Stored records
------------------------------------------------------------

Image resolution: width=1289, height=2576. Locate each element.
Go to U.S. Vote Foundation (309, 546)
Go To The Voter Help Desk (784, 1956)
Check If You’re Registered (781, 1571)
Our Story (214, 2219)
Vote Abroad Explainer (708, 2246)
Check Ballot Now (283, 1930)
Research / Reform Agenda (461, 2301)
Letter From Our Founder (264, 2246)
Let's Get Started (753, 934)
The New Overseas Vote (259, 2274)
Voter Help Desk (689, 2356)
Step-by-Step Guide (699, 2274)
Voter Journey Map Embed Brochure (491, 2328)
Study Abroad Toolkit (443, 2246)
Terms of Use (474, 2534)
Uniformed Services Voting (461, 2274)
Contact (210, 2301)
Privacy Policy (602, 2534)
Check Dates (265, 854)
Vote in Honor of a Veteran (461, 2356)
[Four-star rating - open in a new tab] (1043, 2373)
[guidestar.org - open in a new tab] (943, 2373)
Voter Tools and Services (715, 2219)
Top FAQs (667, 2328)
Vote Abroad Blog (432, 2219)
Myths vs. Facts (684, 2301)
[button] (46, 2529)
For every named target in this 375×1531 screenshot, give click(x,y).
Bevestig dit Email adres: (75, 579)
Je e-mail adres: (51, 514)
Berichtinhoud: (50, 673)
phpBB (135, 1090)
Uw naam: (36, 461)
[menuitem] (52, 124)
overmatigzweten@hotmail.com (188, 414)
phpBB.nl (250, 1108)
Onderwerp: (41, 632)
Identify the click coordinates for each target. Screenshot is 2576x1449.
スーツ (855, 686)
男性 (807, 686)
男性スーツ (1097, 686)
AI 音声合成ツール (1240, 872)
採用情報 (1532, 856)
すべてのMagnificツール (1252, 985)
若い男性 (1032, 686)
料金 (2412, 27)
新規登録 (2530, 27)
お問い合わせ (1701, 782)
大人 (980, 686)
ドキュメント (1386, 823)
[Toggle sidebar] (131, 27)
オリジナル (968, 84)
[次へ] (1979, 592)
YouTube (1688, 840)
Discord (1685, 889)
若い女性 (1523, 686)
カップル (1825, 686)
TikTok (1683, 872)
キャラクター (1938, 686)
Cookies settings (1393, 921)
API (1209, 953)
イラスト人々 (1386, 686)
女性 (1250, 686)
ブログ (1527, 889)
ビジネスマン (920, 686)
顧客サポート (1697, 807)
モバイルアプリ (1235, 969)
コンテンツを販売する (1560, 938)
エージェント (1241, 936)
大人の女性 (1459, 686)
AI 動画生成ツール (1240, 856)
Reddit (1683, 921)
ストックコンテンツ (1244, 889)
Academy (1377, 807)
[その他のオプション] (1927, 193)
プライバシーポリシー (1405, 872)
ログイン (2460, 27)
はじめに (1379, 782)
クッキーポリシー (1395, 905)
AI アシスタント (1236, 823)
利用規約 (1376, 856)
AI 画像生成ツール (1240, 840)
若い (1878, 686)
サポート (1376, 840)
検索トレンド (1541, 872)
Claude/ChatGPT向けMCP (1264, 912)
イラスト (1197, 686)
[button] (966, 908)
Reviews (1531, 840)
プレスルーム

------------------------------------------------------------

- Given request:
Swap "Privacy Policy" for "Privacy Statement" everywhere it occurs in the entries above, then write out all the entries again with nothing else altered.

- Solution for this problem:
Image resolution: width=1289, height=2576. Locate each element.
Go to U.S. Vote Foundation (309, 546)
Go To The Voter Help Desk (784, 1956)
Check If You’re Registered (781, 1571)
Our Story (214, 2219)
Vote Abroad Explainer (708, 2246)
Check Ballot Now (283, 1930)
Research / Reform Agenda (461, 2301)
Letter From Our Founder (264, 2246)
Let's Get Started (753, 934)
The New Overseas Vote (259, 2274)
Voter Help Desk (689, 2356)
Step-by-Step Guide (699, 2274)
Voter Journey Map Embed Brochure (491, 2328)
Study Abroad Toolkit (443, 2246)
Terms of Use (474, 2534)
Uniformed Services Voting (461, 2274)
Contact (210, 2301)
Privacy Statement (602, 2534)
Check Dates (265, 854)
Vote in Honor of a Veteran (461, 2356)
[Four-star rating - open in a new tab] (1043, 2373)
[guidestar.org - open in a new tab] (943, 2373)
Voter Tools and Services (715, 2219)
Top FAQs (667, 2328)
Vote Abroad Blog (432, 2219)
Myths vs. Facts (684, 2301)
[button] (46, 2529)
For every named target in this 375×1531 screenshot, give click(x,y).
Bevestig dit Email adres: (75, 579)
Je e-mail adres: (51, 514)
Berichtinhoud: (50, 673)
phpBB (135, 1090)
Uw naam: (36, 461)
[menuitem] (52, 124)
overmatigzweten@hotmail.com (188, 414)
phpBB.nl (250, 1108)
Onderwerp: (41, 632)
Identify the click coordinates for each target. Screenshot is 2576x1449.
スーツ (855, 686)
男性 (807, 686)
男性スーツ (1097, 686)
AI 音声合成ツール (1240, 872)
採用情報 (1532, 856)
すべてのMagnificツール (1252, 985)
若い男性 (1032, 686)
料金 (2412, 27)
新規登録 (2530, 27)
お問い合わせ (1701, 782)
大人 (980, 686)
ドキュメント (1386, 823)
[Toggle sidebar] (131, 27)
オリジナル (968, 84)
[次へ] (1979, 592)
YouTube (1688, 840)
Discord (1685, 889)
若い女性 (1523, 686)
カップル (1825, 686)
TikTok (1683, 872)
キャラクター (1938, 686)
Cookies settings (1393, 921)
API (1209, 953)
イラスト人々 (1386, 686)
女性 (1250, 686)
ブログ (1527, 889)
ビジネスマン (920, 686)
顧客サポート (1697, 807)
モバイルアプリ (1235, 969)
コンテンツを販売する (1560, 938)
エージェント (1241, 936)
大人の女性 (1459, 686)
AI 動画生成ツール (1240, 856)
Reddit (1683, 921)
ストックコンテンツ (1244, 889)
Academy (1377, 807)
[その他のオプション] (1927, 193)
プライバシーポリシー (1405, 872)
ログイン (2460, 27)
はじめに (1379, 782)
クッキーポリシー (1395, 905)
AI アシスタント (1236, 823)
利用規約 (1376, 856)
AI 画像生成ツール (1240, 840)
若い (1878, 686)
サポート (1376, 840)
検索トレンド (1541, 872)
Claude/ChatGPT向けMCP (1264, 912)
イラスト (1197, 686)
[button] (966, 908)
Reviews (1531, 840)
プレスルーム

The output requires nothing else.